His professional relationship with James is built on a shared work ethic, a shared ‘level of intensity’, he says. But the intensity doesn't come at the cost of relationships or individual esteem. ‘If you read books on Steve Jobs, you hear how people would go home and cry, evaluate their lives, all that kind of stuff. With James, it's definitely not like that. You know that you're doing work that's meaningful, and being able to have that one person in the room who can fight through it and go first is definitely key. It's like that quote: he won't ask you to do something that he's not willing to do himself.’
Shortly before sitting down for this interview, James says he had an interesting conversation. ‘Someone said, “You look very scary and you don't smile much.”’ His reply? ‘When you have spent the first half of your life war-ready, it doesn't leave much room for a cheesy grin.’
Curation and connection
James says curation is one of his most important talents, something else he credits to growing up in the projects. ‘You've got to be intentional about every little thing you do,’ he explains. ‘Every project has its own nuance; if you fuck up one of those nuances, you can get yourself seriously hurt. When you're trained to think about things in that way – paying attention to what everyone is doing and why – you can't help but start curating your existence. And for me today, that means trying to curate the world the way I see it, so it's fair for everyone.’
In addition to his businesses and not-for-profit ventures, James has also been collecting art. Anthony Curis, along with his wife JJ, founded and operates Library Street Collective, a gallery that acts as a cultural hub in downtown Detroit. He says that James is ‘the type of person who, [with] anything he's going to put his name on, put a stamp on, he's going to make sure that he's all in’.

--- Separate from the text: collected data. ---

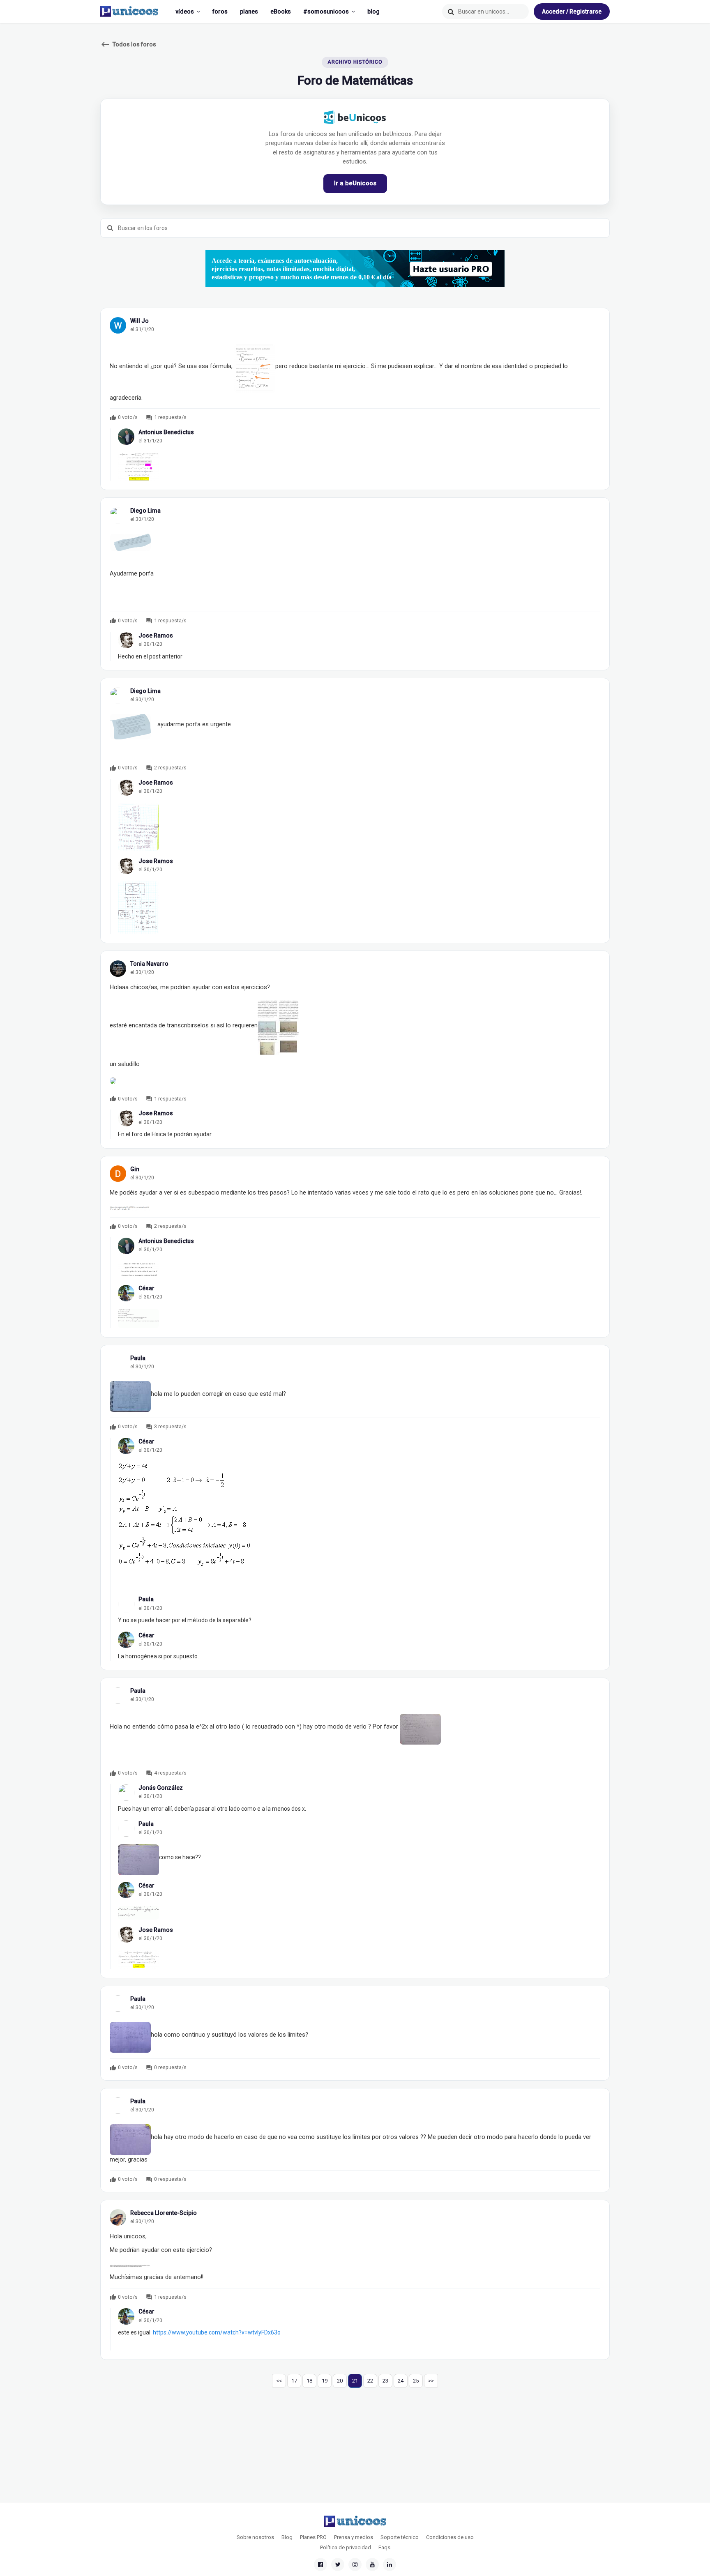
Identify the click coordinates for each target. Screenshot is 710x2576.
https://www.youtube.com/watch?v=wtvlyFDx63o (217, 2332)
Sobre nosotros (255, 2537)
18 (309, 2381)
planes (249, 11)
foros (220, 11)
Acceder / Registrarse (572, 11)
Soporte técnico (399, 2537)
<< (279, 2381)
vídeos (184, 11)
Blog (287, 2537)
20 (340, 2381)
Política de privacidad (345, 2547)
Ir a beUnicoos (355, 183)
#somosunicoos (326, 11)
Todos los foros (128, 44)
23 (385, 2381)
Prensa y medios (353, 2537)
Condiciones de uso (450, 2537)
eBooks (280, 11)
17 (294, 2381)
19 (324, 2381)
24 (400, 2381)
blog (373, 11)
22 (370, 2381)
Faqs (384, 2547)
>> (431, 2381)
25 (416, 2381)
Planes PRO (313, 2537)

Before they started working together, Anthony says he almost got the sense that he had to prove himself to James. ‘He's not someone [who is] going to align himself with a questionable character,’ says Anthony, before adding: ‘There's a traditional way to do business, but there are also ways to reach beyond that, connecting in a much more cultural way. That's what James has done so well.’
Beyond the bottom line
Rather than simply fixating on the bottom line, James sees retail as a logical place for impactful action, and he has called on those in the supply chain who benefit from the tremendous value of the streetwear industry to stand up and play their part. In a powerful op-ed published in Complex Magazine in 2020, shortly after the murder of George Floyd, he demanded that the American corporations that ‘weave [black] culture into the ethos of their brand’ take stock and devise corporate strategies that meaningfully engage with the problem of racial injustice.
When it comes to questions of inclusivity and equality, James doesn't pull any punches. ‘White men rule the Earth. The end,’ he says. ‘Until that starts to change, inclusivity isn't the first thing anybody is thinking about, for anything.’
As he sees it, the key to effecting meaningful change, to securing the ear of the powerful, lies first in proving himself. ‘No one would care about my voice if we couldn't execute,’ he says. ‘I tell people all the time that in order to change a system you first have to succeed in it. Once you succeed in a system, only then can you start to change it.’